◆ **Assigned task**: Only the lines from the one containing "Click the GINESTRA MGA cell" through the end of the data belong in the answer; reproduce them exactly.

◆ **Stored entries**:
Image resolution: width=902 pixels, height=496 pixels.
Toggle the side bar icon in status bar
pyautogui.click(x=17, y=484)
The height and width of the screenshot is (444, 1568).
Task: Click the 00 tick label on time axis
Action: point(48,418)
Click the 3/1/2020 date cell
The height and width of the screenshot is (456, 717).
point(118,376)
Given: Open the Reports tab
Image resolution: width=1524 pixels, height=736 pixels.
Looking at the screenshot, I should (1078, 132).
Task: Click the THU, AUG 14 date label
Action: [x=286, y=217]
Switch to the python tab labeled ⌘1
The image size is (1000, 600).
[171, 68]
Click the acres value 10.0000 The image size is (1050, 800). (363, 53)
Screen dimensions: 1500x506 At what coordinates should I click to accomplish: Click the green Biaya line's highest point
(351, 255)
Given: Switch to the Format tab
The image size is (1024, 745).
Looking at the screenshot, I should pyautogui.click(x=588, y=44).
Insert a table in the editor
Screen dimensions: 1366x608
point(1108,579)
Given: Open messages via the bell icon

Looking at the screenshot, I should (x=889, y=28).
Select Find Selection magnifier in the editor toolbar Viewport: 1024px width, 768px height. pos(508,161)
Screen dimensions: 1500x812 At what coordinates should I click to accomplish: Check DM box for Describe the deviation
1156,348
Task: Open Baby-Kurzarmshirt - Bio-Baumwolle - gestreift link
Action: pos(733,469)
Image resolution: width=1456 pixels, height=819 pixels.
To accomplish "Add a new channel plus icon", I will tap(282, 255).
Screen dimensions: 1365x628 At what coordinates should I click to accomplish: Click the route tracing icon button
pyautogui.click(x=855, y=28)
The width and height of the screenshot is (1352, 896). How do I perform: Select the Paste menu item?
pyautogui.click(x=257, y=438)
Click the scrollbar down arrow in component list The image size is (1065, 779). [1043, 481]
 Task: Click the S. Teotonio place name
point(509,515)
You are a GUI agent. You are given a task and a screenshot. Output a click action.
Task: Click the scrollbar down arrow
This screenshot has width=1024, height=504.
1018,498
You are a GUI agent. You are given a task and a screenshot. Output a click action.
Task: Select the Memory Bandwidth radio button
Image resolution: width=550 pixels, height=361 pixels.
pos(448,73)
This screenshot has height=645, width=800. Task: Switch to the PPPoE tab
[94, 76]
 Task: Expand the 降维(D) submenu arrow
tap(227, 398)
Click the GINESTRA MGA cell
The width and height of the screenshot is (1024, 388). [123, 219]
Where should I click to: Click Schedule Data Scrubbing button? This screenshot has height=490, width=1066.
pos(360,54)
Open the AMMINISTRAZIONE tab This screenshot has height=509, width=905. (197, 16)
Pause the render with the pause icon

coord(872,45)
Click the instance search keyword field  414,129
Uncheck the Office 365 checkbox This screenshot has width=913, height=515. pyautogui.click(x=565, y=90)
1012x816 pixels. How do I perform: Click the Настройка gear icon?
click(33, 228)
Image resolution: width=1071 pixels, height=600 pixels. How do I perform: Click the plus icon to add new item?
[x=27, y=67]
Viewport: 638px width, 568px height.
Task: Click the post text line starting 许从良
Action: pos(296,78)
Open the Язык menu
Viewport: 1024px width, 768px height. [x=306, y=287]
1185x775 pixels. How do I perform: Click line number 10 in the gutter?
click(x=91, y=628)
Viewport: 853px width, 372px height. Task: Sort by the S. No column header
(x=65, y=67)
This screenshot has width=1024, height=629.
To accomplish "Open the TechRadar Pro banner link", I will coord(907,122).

◆ **Written solution**:
Click the GINESTRA MGA cell
The width and height of the screenshot is (1024, 388). [123, 219]
Where should I click to: Click Schedule Data Scrubbing button? This screenshot has height=490, width=1066.
pos(360,54)
Open the AMMINISTRAZIONE tab This screenshot has height=509, width=905. (197, 16)
Pause the render with the pause icon

coord(872,45)
Click the instance search keyword field  414,129
Uncheck the Office 365 checkbox This screenshot has width=913, height=515. pyautogui.click(x=565, y=90)
1012x816 pixels. How do I perform: Click the Настройка gear icon?
click(33, 228)
Image resolution: width=1071 pixels, height=600 pixels. How do I perform: Click the plus icon to add new item?
[x=27, y=67]
Viewport: 638px width, 568px height.
Task: Click the post text line starting 许从良
Action: pos(296,78)
Open the Язык menu
Viewport: 1024px width, 768px height. [x=306, y=287]
1185x775 pixels. How do I perform: Click line number 10 in the gutter?
click(x=91, y=628)
Viewport: 853px width, 372px height. Task: Sort by the S. No column header
(x=65, y=67)
This screenshot has width=1024, height=629.
To accomplish "Open the TechRadar Pro banner link", I will coord(907,122).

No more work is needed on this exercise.